Profesionalización de la empresa familiar, algunos retos

Luis Felipe Torres Gómez, profesor titular del Departamento Administración y Emprendimiento del Tecnológico de Monterrey Campus Querétaro.   [email protected]

¿Por qué profesionalizar la Empresa Familiar? ¿Qué retos enfrenta la familia empresaria?

El incremento en la competición global, la presión en los precios en los mercados y la creciente aceleración del cambio impulsa a las empresas familiares a tener que adptarse más rápido, innovar antes y ser más profesionales en la manera de realizar sus operaciones.

En 2014, PricewaterhouseCooper (PwC) realizó un estudio con empresarios familiares en 40 países, 40 % de los 2378 entrevistados declararon que la profesionalización de sus empresas es un reto fundamental a llevar a cabo, y se descubrió que solo 16 % tiene un plan de sucesión formalizado.  De acuerdo a los entrevistados, la profesionalización es el elemento clave para soportar el crecimiento, la actualización tecnológica y el desarrollo de la empresa.

La profesionalización es entendida como la actividad para estructurar la visión empresarial y adquirir disciplina en su seguimiento con el fin de innovar mejor, diversificarse de manera más efectiva, exportar más y crecer más rápido. Asegurar el futuro de la empresa y su rentabilidad. Planear la sucesión empresarial y atender los conflictos entre los miembros de la familia.

La profesionalización de la familia empresaria implica trabajar con los familiares para generar altos niveles de confianza y compromiso.

Profesionalizar la familia significa poner en marcha procesos de gobierno de cómo la familia interactúa con el negocio. El establecimiento de una infraestructura para la toma de decisiones, y el desarrollo de canales formales de comunicación con el propósito de proteger los intereses de la familia y salvaguardar la supervivencia de la empresa. Lo que implica aprender a ser buenos directivos y propietarios.

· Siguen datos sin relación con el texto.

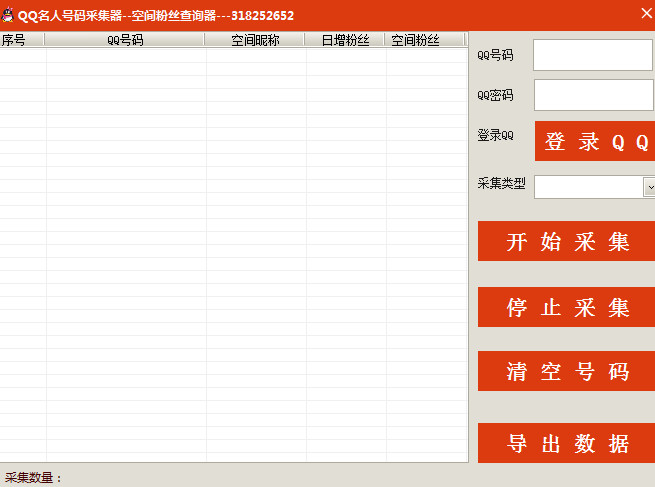655x487 pixels.
Task: Click inside the 采集类型 combo box
Action: click(x=588, y=187)
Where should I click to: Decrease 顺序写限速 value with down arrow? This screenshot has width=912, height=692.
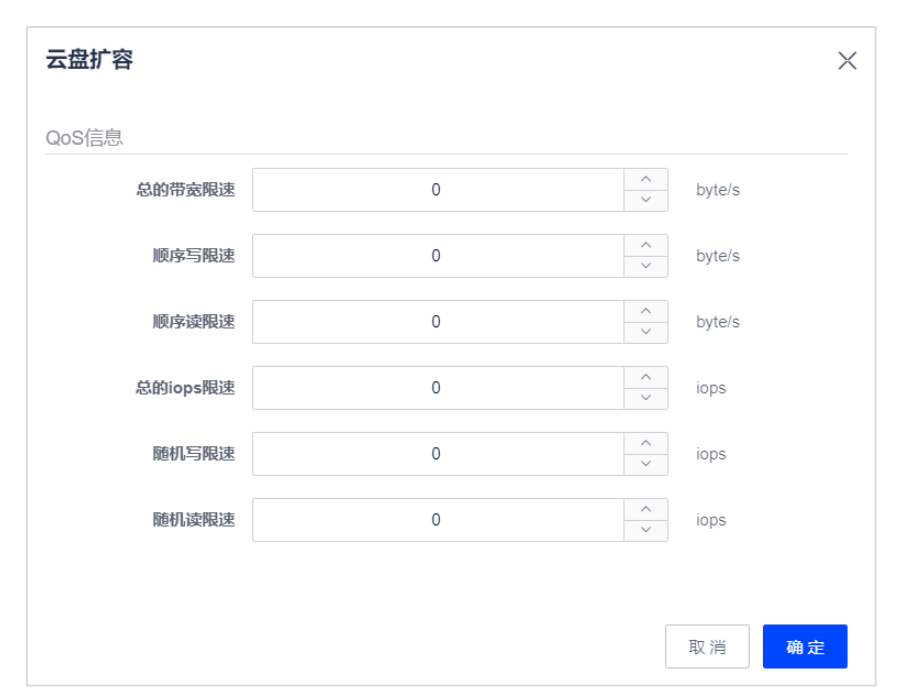646,266
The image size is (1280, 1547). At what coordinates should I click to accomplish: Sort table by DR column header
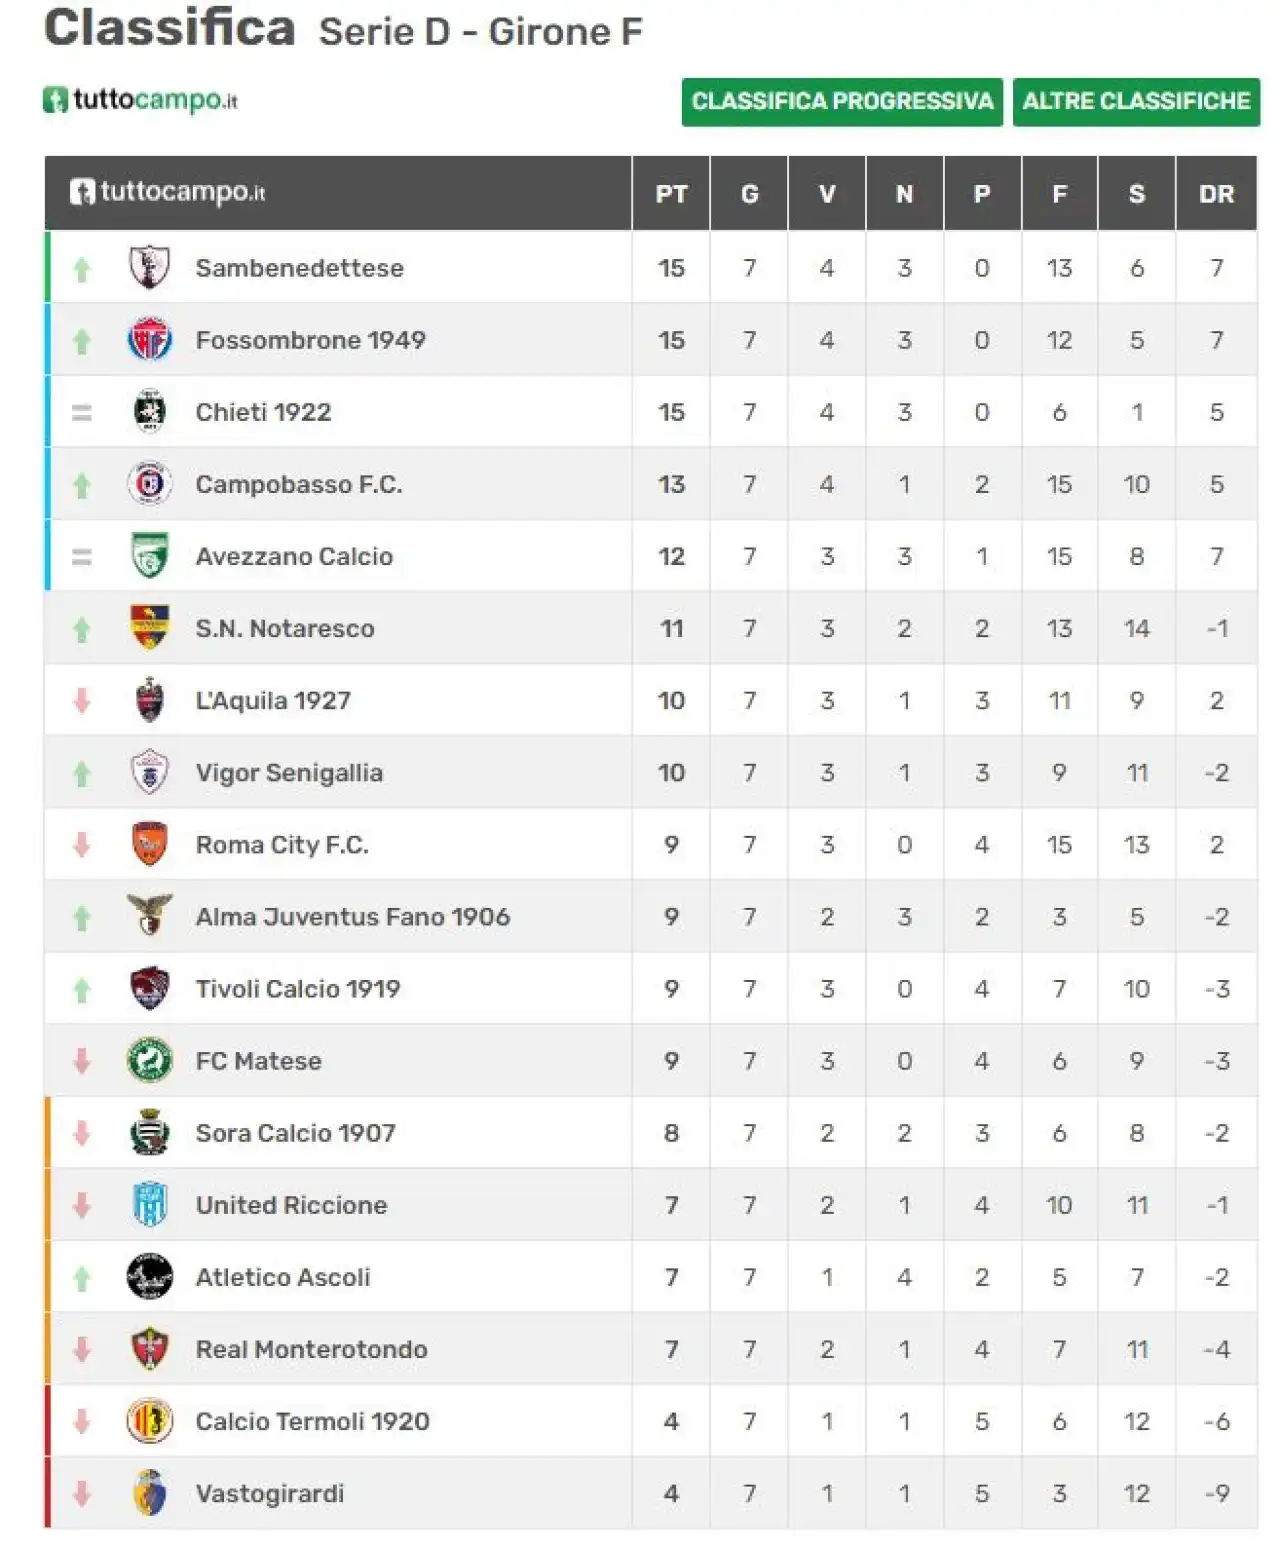click(1216, 194)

Los procedimientos antes mencionados incluyen el establecimiento de acuerdos de accionistas, consejeros miembros de la familia, y la provisión para la mediación de terceros, por si se presenta la necesidad, y la formulación de la constitución familiar.

Profesionalizar la familia asegurará que los miembros de la familia se convierten en propietarios efectivos. Si se quiere incrementar el éxito de las familias empresarias en la operación de sus negocios y en la transición de estas a las siguientes generaciones es importante que sus miembros se involucren en procesos de formación que les permitan actuar con niveles de profesionalización mayores.